__Task brief__:
Starting with the line that contains "Screen dimensions: 926x858" and stopping after the line that contains "Click the Keep Current Only command", return each line below exactly as written, with no others.

Records from a data collection:
---------------

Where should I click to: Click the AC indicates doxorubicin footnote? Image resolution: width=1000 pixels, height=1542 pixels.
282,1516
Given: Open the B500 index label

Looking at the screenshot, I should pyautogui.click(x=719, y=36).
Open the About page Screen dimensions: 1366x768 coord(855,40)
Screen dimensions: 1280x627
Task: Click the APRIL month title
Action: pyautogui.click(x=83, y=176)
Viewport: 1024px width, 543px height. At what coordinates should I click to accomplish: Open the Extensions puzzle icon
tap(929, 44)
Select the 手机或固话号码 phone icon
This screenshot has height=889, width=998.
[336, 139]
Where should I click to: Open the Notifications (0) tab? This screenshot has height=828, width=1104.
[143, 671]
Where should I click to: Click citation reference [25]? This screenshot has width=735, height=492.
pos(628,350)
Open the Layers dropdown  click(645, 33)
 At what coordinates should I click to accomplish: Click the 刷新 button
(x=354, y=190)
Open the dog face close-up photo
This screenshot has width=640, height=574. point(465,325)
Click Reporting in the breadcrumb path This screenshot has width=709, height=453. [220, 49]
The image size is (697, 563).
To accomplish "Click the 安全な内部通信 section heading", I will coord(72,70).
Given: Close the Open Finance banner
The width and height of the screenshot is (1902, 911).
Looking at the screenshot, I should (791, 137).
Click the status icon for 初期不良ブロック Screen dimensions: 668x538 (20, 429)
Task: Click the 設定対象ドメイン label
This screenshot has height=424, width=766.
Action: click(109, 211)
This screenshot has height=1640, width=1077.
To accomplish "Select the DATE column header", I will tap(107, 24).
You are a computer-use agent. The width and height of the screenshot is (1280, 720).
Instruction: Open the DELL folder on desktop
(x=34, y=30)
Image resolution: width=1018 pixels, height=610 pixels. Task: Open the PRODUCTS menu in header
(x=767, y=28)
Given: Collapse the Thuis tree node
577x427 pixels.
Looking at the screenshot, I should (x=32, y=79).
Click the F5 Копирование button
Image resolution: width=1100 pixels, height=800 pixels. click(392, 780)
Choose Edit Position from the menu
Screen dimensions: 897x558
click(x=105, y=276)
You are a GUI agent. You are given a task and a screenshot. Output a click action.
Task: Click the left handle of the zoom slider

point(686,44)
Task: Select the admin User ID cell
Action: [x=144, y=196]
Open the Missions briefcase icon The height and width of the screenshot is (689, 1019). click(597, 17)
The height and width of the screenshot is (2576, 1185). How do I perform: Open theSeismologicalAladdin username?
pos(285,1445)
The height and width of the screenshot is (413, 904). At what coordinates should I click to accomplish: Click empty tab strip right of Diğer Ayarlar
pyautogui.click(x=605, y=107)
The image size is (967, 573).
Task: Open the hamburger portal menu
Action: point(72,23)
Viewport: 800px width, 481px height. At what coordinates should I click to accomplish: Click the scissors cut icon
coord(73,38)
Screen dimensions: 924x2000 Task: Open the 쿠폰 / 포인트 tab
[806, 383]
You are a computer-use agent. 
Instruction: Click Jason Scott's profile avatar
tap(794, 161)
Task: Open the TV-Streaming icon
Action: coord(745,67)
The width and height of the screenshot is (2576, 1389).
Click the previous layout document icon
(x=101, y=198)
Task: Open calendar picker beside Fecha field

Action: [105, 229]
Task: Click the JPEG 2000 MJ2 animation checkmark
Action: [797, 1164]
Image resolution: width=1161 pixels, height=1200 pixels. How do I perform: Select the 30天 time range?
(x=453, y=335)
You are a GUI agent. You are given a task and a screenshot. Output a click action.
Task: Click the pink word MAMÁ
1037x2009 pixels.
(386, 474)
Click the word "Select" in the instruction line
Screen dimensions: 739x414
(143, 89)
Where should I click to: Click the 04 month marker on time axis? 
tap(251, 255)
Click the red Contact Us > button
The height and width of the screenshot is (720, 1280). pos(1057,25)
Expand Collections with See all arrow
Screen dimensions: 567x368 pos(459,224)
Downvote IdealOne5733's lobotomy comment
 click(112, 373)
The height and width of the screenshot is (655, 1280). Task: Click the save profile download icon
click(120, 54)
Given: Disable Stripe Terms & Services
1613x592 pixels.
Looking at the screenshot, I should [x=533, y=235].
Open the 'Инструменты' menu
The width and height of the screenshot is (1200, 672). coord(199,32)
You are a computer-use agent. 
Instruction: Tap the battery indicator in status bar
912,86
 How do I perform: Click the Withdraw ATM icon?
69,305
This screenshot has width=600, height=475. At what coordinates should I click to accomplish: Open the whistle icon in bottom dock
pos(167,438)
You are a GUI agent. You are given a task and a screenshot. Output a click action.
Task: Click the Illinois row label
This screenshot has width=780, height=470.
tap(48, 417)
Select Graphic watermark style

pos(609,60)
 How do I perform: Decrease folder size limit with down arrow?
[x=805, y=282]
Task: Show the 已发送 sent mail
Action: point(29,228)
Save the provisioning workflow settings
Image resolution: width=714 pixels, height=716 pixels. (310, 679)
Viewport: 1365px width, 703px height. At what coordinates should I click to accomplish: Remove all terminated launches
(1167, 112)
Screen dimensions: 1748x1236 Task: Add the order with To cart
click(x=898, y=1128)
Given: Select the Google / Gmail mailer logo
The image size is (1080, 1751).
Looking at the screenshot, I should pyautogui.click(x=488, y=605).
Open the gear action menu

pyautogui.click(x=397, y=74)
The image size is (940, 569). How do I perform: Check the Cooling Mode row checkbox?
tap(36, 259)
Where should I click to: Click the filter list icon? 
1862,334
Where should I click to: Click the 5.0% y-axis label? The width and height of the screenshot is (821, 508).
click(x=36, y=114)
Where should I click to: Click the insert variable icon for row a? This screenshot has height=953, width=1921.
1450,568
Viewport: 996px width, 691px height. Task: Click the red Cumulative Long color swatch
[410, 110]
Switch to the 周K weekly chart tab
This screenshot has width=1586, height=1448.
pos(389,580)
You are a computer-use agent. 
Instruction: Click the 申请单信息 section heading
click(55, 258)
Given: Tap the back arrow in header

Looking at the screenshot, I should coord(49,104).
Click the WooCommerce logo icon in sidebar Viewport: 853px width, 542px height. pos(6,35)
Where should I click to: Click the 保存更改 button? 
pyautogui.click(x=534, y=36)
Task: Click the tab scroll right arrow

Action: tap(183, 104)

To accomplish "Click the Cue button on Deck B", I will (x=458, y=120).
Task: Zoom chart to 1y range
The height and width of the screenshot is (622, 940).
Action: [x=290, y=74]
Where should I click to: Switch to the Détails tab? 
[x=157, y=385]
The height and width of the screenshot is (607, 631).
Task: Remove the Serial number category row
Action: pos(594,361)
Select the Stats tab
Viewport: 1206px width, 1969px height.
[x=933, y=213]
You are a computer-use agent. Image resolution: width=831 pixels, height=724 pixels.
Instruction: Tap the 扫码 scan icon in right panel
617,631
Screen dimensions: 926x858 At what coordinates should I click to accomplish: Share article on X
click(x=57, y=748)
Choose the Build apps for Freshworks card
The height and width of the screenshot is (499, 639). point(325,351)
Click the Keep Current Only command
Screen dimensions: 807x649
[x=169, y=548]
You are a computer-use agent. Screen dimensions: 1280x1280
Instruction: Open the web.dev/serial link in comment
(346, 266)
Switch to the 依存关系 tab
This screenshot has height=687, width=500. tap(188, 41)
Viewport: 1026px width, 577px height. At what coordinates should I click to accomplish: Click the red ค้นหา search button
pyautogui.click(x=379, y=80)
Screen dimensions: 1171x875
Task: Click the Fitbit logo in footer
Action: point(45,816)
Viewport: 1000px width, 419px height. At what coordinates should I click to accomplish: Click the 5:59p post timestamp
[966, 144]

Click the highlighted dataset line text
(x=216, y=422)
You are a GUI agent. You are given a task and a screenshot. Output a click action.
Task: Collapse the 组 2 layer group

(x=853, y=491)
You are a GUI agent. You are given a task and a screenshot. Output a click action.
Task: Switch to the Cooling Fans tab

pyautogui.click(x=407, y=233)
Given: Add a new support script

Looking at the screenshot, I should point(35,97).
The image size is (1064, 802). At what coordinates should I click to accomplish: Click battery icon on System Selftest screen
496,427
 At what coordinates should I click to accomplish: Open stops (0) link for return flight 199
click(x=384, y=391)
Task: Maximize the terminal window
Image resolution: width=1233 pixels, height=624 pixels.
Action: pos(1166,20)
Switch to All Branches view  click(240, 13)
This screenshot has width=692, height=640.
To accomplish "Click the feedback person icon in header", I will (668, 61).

---------------

__Response to this exercise__:
Screen dimensions: 926x858 At what coordinates should I click to accomplish: Share article on X
click(x=57, y=748)
Choose the Build apps for Freshworks card
The height and width of the screenshot is (499, 639). point(325,351)
Click the Keep Current Only command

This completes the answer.